## Teks yang Diberikan
------------------------------------------------------------

Bayi mungil itu bergelayut manja di gendongan ibunya. Sesekali ia menatap ke arah kamera yang diarahkan Gordi, kawan yang merekam perbincangan siang itu. Sang Ibu, seorang gadis berusia 20 an dengan wajah oriental yang khas. Ia baru melangsungkan perkawinannya, sekitar satu setengah tahun yang lalu dan sekarang telah dikaruniai seorang putra. Menarik ketika obrolan tiba pada pertanyaan soal nama.
Nama dengan Satu Suku Kata
Gadis berkulit kuning langsat ini meskipun lahir di era moderen, tapi mewarisi kebiasaan pemberian nama yang sederhana. Namanya khas, terdiri dari satu kata dan secara fonetik akan terdengar seperti nama Tionghoa. “Nama saya Inyoh, iya Inyoh aja, satu kata” ujarnya sambil terkekeh. Kami kemudian berbicara mengenai adanya aturan baru terkait nama dari Kementerian Dalam Negeri, bahwa untuk nama minimal 2 kata. Lalu obrolan bergulir tentang seputar hal tersebut. Beruntungnya menurut Inyoh, sang anak sudah diberi nama dengan 2 suku kata. “Setelah pemberkatan di vihara, saya langsung urus akta perkawinan, juga habis lahiran langsung urus akta kelahiran dan namanya udah 2 Pak.” ungkapnya bersemangat.
Ketika ditanya apakah rekan-rekan segenerasi di kampungnya juga memiliki kesadaran untuk mengurus dokumen kependudukan seperti dirinya. Inyoh tertawa “Nggak semua Pak, tergantung orangnya.” Untuk alasannya ia mengungkapkan bahwa ada keengganan mengurus karena persoalan biaya “Bukan biaya di kantornya ya Pak, tapi biaya transportasi kalau ke Cibinong. Dari sini bisa 3 jam jadi habis waktu dan biaya juga, meski dokumennya gratis.” ungkap Inyoh meluruskan.

------------------------------------------------------------

## Arahan Singkat 1
Salin bagian teks tentang Inyoh mulai dari "Ketika ditanya apakah" dan berlanjut hingga "ungkap Inyoh meluruskan.", tanpa mengubah satu kata pun.
## Arahan Singkat 2
Menurut teks tentang Inyoh, berapa lama perjalanan dari tempat tinggalnya ke Cibinong?

## Materi yang Ditampilkan
------------------------------------------------------------

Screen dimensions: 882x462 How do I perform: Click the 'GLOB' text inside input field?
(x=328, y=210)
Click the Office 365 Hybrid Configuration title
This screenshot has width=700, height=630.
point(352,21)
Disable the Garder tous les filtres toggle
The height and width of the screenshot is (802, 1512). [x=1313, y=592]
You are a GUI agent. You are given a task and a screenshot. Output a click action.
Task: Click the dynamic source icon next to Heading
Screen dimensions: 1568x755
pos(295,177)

------------------------------------------------------------

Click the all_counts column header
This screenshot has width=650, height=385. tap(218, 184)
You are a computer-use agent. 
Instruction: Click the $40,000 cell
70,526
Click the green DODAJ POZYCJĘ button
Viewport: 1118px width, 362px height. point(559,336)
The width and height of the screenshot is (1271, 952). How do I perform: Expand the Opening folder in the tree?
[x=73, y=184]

------------------------------------------------------------

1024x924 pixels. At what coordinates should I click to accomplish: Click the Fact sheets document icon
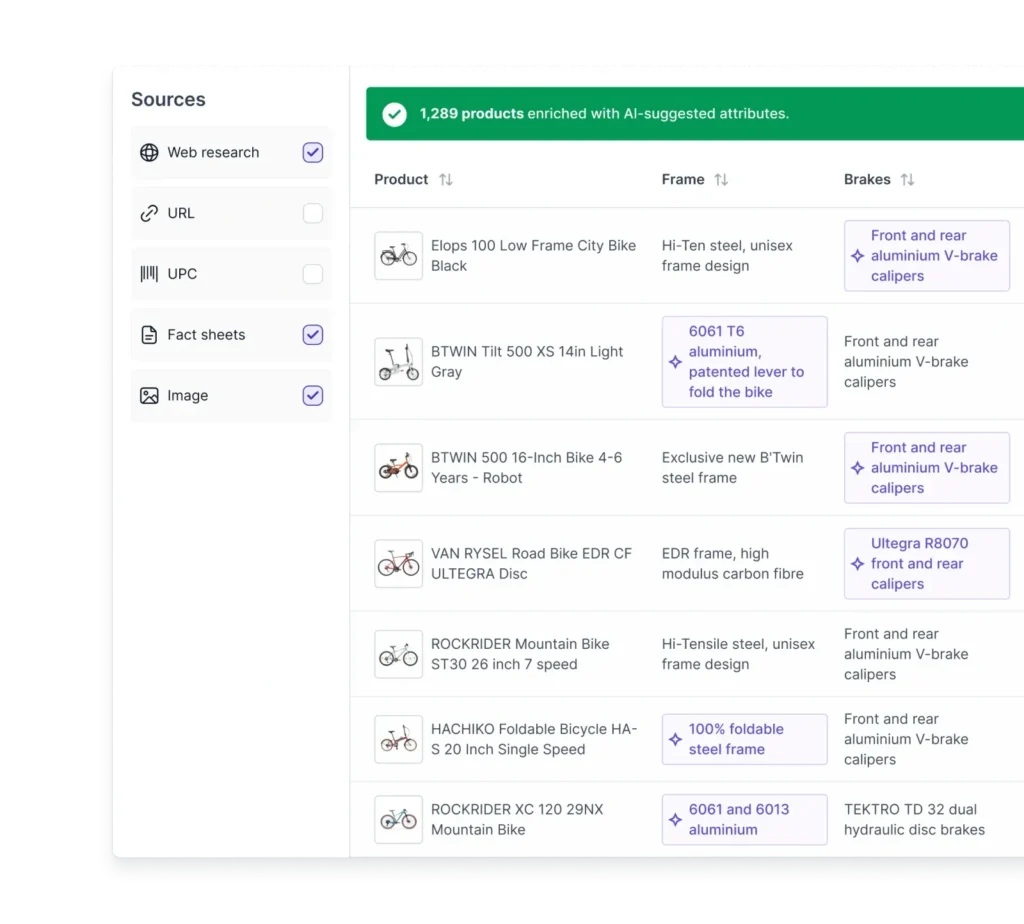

------------------------------------------------------------

## Hasil Akhir 1
Ketika ditanya apakah rekan-rekan segenerasi di kampungnya juga memiliki kesadaran untuk mengurus dokumen kependudukan seperti dirinya. Inyoh tertawa “Nggak semua Pak, tergantung orangnya.” Untuk alasannya ia mengungkapkan bahwa ada keengganan mengurus karena persoalan biaya “Bukan biaya di kantornya ya Pak, tapi biaya transportasi kalau ke Cibinong. Dari sini bisa 3 jam jadi habis waktu dan biaya juga, meski dokumennya gratis.” ungkap Inyoh meluruskan.

## Hasil Akhir 2
Bisa 3 jam.